A website (also written as web site) is a collection of web pages and related content that is identified by a common domain name and published on at least one web server. Notable examples are wikipedia.org, google.com, and amazon.com.

All publicly accessible websites collectively constitute the World Wide Web. There are also private websites that can only be accessed on a private network, such as a company’s internal website for its employees.

Websites are typically dedicated to a particular topic or purpose, such as news, education, commerce, entertainment, or social networking. Hyperlinking between web pages guides the navigation of the site, which often starts with a home page.
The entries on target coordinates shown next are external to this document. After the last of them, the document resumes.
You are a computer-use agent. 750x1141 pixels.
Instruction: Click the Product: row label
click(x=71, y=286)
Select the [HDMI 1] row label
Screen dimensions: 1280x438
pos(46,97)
Users can access websites on a range of devices, including desktops, laptops, tablets, and smartphones. The app used on these devices is called a web browser.

Web traffic is the amount of data sent and received by visitors to a website. This amount necessarily does not include the traffic generated by bots. Since the mid-1990s, web traffic has been the largest portion of Internet traffic. This result is determined by the number of visitors and the number of pages they visit. Sites monitor the incoming and outgoing traffic to see which parts or pages of their site are popular and if there are any apparent trends, such as one specific page being viewed mostly by people in a particular country. There are many ways to monitor this traffic, and the gathered data is used to help structure sites, highlight security problems or indicate a potential lack of bandwidth.

Not all web traffic is welcomed. Some companies offer advertising schemes that, in return for increased web traffic (visitors), pay for screen space on the site. There is also “fake traffic”, which is bot traffic generated by a third party. This type of traffic can damage a website’s reputation, its visibility on Google, and overall domain authority.

Sites also often aim to increase their web traffic through inclusion on search engines and through search engine optimization.

Search engine optimization (SEO) is the process of improving the quality and quantity of website traffic to a website or a web page from search engines. SEO targets unpaid traffic (known as “natural” or “organic” results) rather than direct traffic or paid traffic. Unpaid traffic may originate from different kinds of searches, including image search, video search, academic search, news search, and industry-specific vertical search engines.

As an Internet marketing strategy, SEO considers how search engines work, the computer-programmed algorithms that dictate search engine behavior, what people search for, the actual search terms or keywords typed into search engines, and which search engines are preferred by their targeted audience. SEO is performed because a website will receive more visitors from a search engine when websites rank higher on the search engine results page (SERP). These visitors can then potentially be converted into customers.